Et tırnaktan ayrılmaz lâfı pelesenktir milliyetçilerin ve emek en yüce değer de sözüm ona soldakilerin ağzına da hiçbir iktidar düşünmek bile istemez taşın taştan koparılıp alınmasının acısını.Taştan ibaret değildir taş üç harften ibaret zannettiğiniz ve cansız ruhsuz olduğuna dair hüküm kestiğiniz taş sizden eski dünyalıdır
Birbirinin aynısı iki taş yoktur ve neyse farklı kılan insanı yek diğerinden benzeri şeydir taşı da farklı kılan yek diğerinden
Milyonlarca yılda kendini oluşturan dağın,Beşparmak dağlarının neyi sakladığı böğründe önemsizdir inşaatın iktidarı için.
Açaraşkın
yolunu gel der ıtır
otur
aşar dağını döver demirini
işler tezgâhında
yüzünü sevmenin
şarabını çeker
üzümden
içer
içerseni
Ve inşaatın iktidarı akıl bile edemez bomboş evlerin için için ağladığını.

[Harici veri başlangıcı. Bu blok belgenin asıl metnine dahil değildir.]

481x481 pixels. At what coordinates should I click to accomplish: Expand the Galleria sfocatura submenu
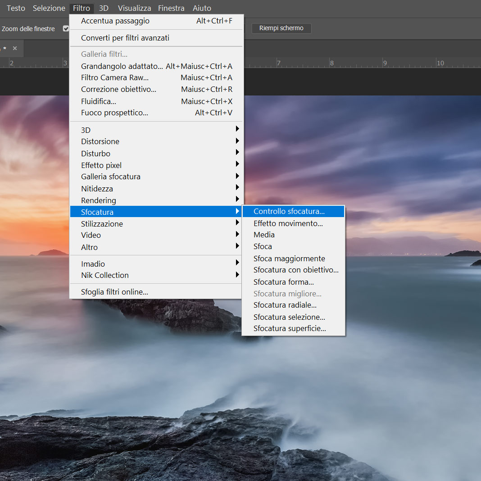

Duvarında çocuk sesleri yankılanmayan bir tuğla çimento demir sıva yığınının asla bir ev olamayacağı aklına bile gelmez inşaar komisyoncuları iktidarının.
Tuğla ağlar oysa yalnızlığına içinde ses ve kahkaha yankılanmıyorsa.
Patlatılınca kayalar dinamitlenince dağlar ne mi olur.
Sessizliğin sesini dinlemeye yormadıysanız kulaklarınızı duyamazsınız asla Beşparmak dağlarının çığlıklarını. Dağın canı yoktur sanırsınız hatta buna inanırsınız,dağ dağa kavuşur oysa,uçurumlarla ovalarla nehirlerle rüzgârlarla kavuşur dağ dağına sevdiğine özlediğine.Daha biz mektup yazıp göndermeyi keşfetmezden çok önce dağ haberini uçurur, haber sorardı özlediklerinden rüzgârıyla nehriyle konup kalkan kuşuyla kartalıyla.
Saçını dalgalandıran sevdiğinizin o rüzgâr nerden hız alırı sordunuz mu kendinize.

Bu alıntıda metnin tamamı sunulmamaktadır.